Thing is, I’m not wrong.  I’ve accepted it.  I’ve moved past it.

It’s not easy though.  It feels like other people have this thing, and I have to watch.  I’ve never really had many friends.  I got pulled out of school after third grade.  That’s a fun story.  When I was in second grade, the week before summer vacation, I had a seizure in the middle of an oral report about my favorite book ("Encyclopedia Brown and the Case of the Mysterious Handprints." Seriously, I remember that.)  In front of the whole class, I fell over, breaking Julie Dent’s diorama of some book about a vampire rabbit, and hit the ground shaking.  According to the teacher I was babbling some shit about god knows what, and when I woke up, I had wet my pants. 

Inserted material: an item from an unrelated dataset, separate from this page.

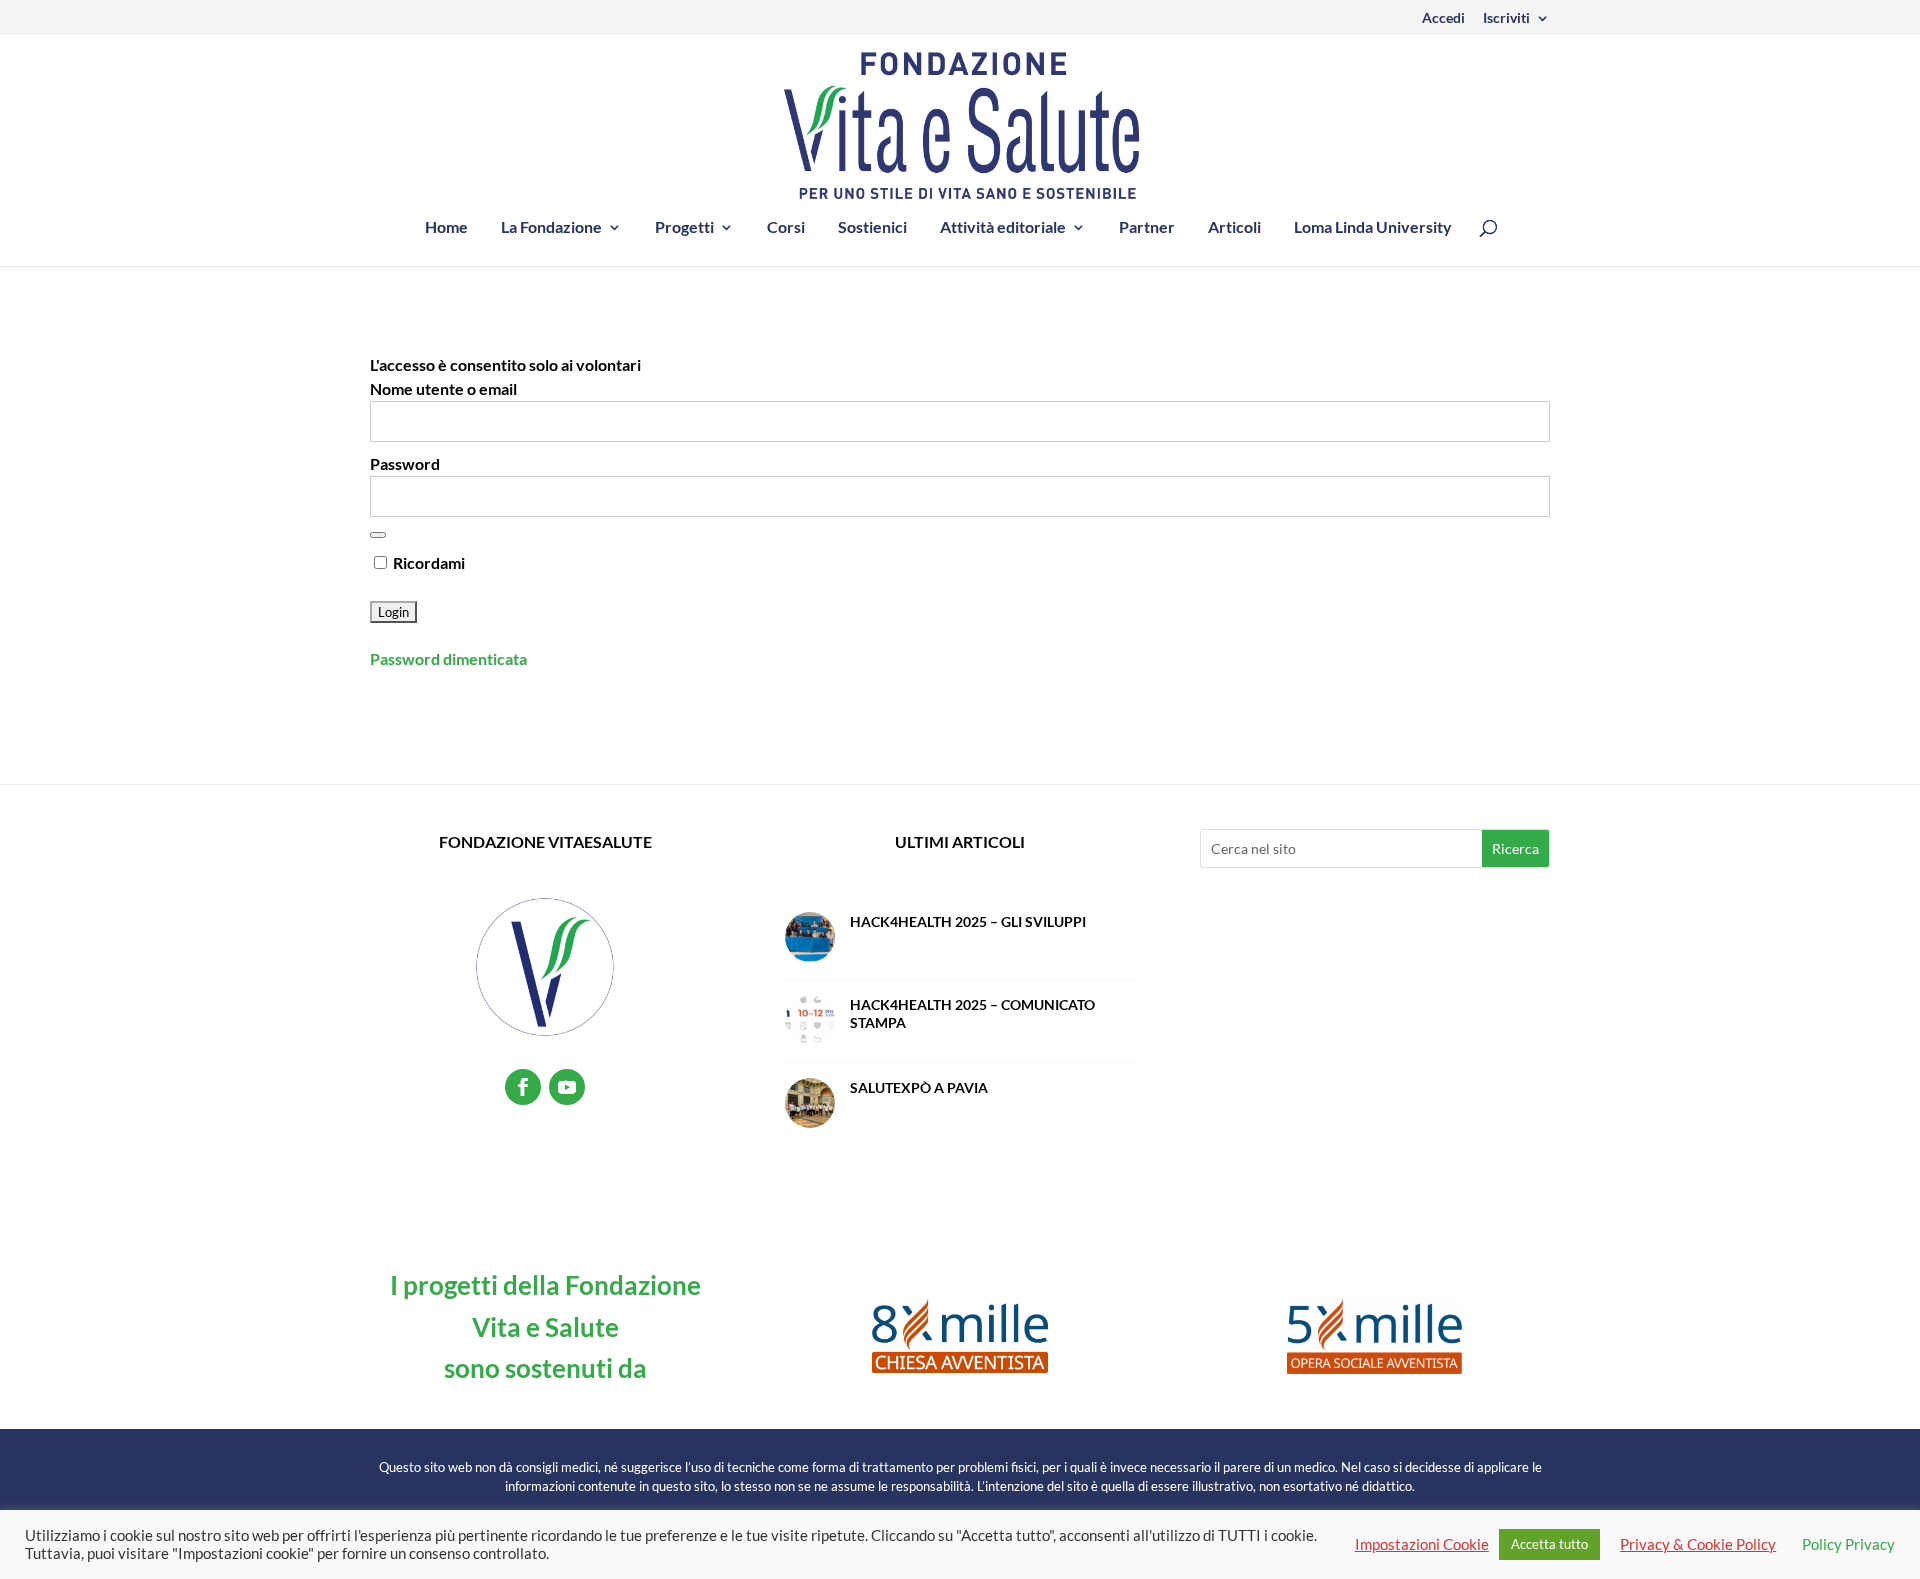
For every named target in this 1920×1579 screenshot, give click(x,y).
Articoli (1234, 228)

They took me to the hospital, checked me out, and said I was fine.  They couldn’t explain it.  And when I got back to school, my name had been changed to Emily Pisser. 

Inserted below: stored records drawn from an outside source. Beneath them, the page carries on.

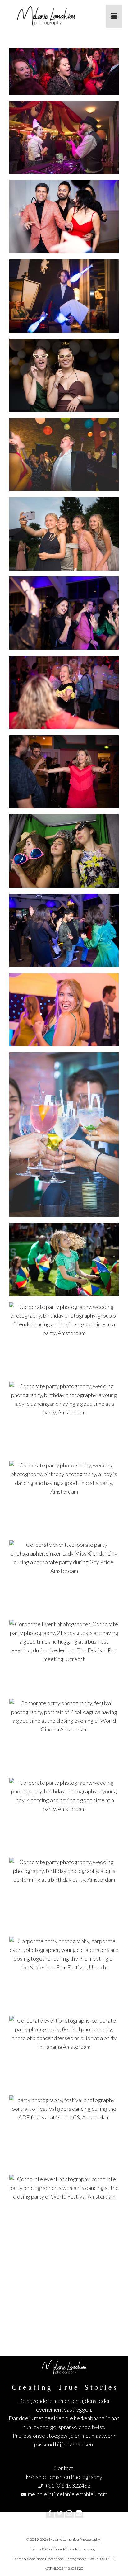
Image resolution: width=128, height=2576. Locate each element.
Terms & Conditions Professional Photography (49, 2558)
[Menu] (114, 16)
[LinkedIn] (79, 2513)
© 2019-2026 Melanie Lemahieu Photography (63, 2539)
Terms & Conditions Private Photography (63, 2549)
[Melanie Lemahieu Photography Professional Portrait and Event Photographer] (53, 16)
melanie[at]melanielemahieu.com (67, 2494)
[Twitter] (59, 2513)
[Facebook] (50, 2513)
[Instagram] (69, 2513)
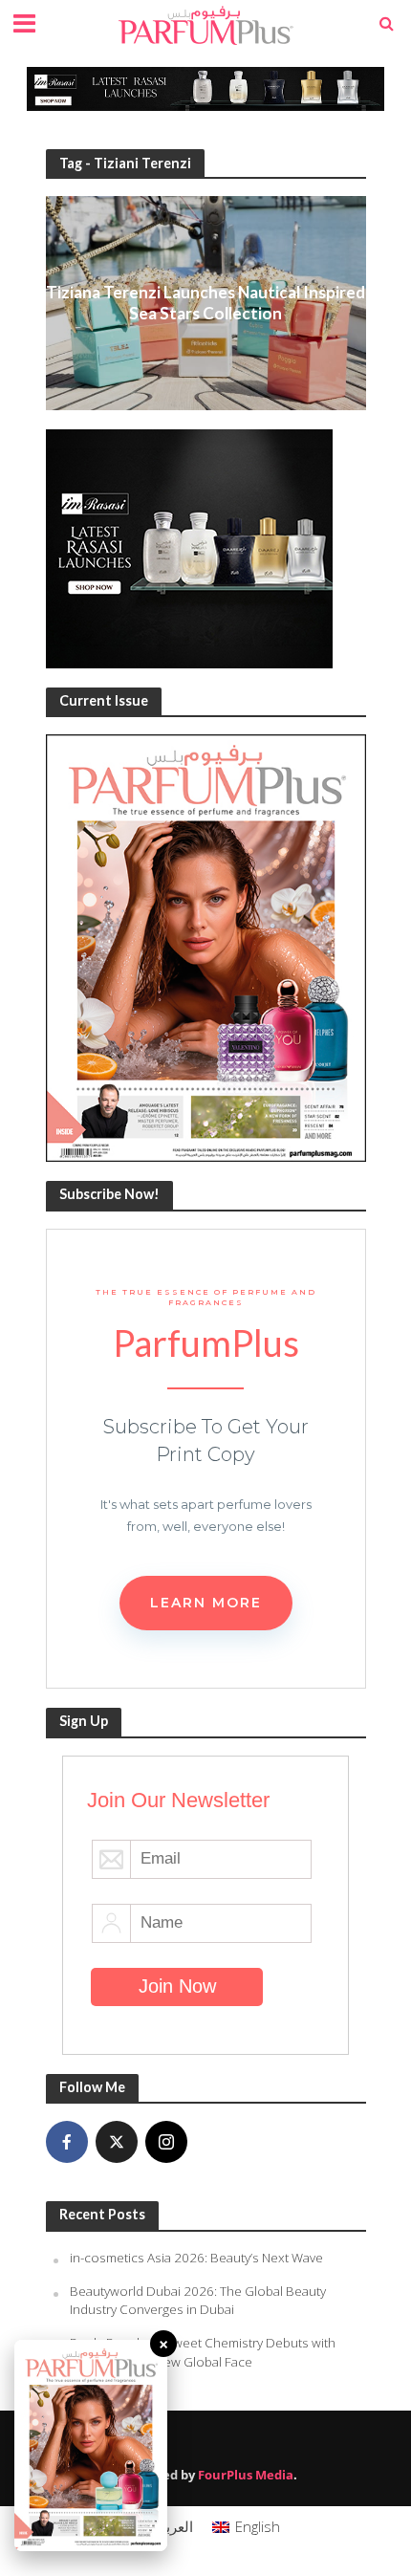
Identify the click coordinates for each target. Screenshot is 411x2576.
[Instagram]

So, summer vacation started right after that, and then it was over in what seemed like a blink of an eye.  I told my mom I didn’t want to go back to school, because the kids would make fun of me.  She said they’d all have forgotten it by this point.

Kids have long memories.

Day one it was "Hello Pisser!"  Someone would spill something on themselves and say "Hey look, I’m Emily!"  Kids would fall down and shake around by me, and then laugh.  I went through it for all of third grade before my mom let me be home schooled.

She wasn’t happy.  She raised hell with the principal, the school board, the PTA, everyone.  Mom had my back. 

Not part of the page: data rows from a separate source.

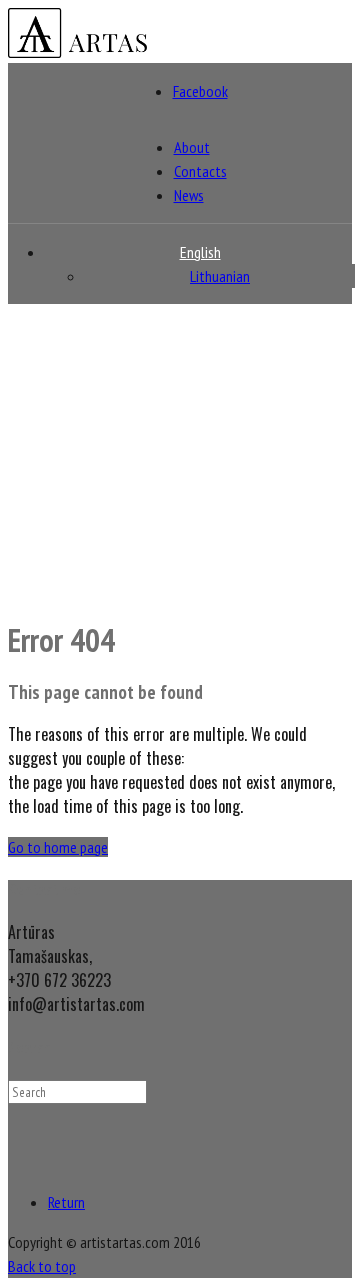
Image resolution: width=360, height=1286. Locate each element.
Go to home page (58, 847)
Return (66, 1202)
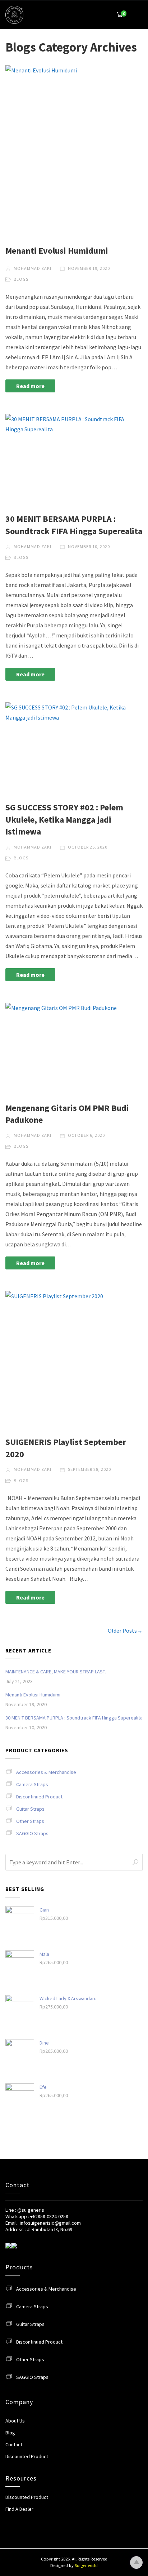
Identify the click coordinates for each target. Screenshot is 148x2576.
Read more (30, 386)
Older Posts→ (125, 1630)
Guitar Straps (30, 1809)
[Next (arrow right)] (135, 1288)
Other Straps (30, 1821)
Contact (13, 2444)
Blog (10, 2432)
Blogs (21, 279)
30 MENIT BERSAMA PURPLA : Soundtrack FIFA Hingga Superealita (74, 1717)
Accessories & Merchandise (46, 1772)
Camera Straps (32, 1784)
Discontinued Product (39, 1796)
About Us (15, 2420)
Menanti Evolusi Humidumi (56, 250)
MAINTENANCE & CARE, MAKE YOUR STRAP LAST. (55, 1671)
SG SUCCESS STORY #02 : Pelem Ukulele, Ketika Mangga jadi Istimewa (64, 819)
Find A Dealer (19, 2509)
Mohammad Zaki (32, 268)
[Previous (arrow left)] (12, 1288)
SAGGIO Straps (32, 1833)
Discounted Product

So really, I haven’t had a lot of friends.  I’ve been alone most of my life.  I’m mostly okay with it. 

Sometimes though... It would be nice to hug someone, ya know?

-Em

Entry #13: September 9, 2013

 This isn’t working.  This is a waste of time.  All of it.  This blog, the meds, therapy all of it.  I feel like I’m just postponing the inevitable.  This is going to kill me.  

FROM THE BLOG DIARY OF EMILY HUNTER

Entry #9: August 10, 2013

In an effort to continue this mental purging, I’m going to write my entry today instead of next week.

So I didn’t hurt Dr. Harper’s feelings saying that I missed Dr. Winchcombe.  She actually suggested I talk more about him.  I’m not sure how much I can say, or how much I want to say, but I’ll let you know he was awesome.  My parents disagree, but they don’t really know him.  Plus they’re quick to blame what happened on him, and his inability to "fix" me.  It’s not his fault.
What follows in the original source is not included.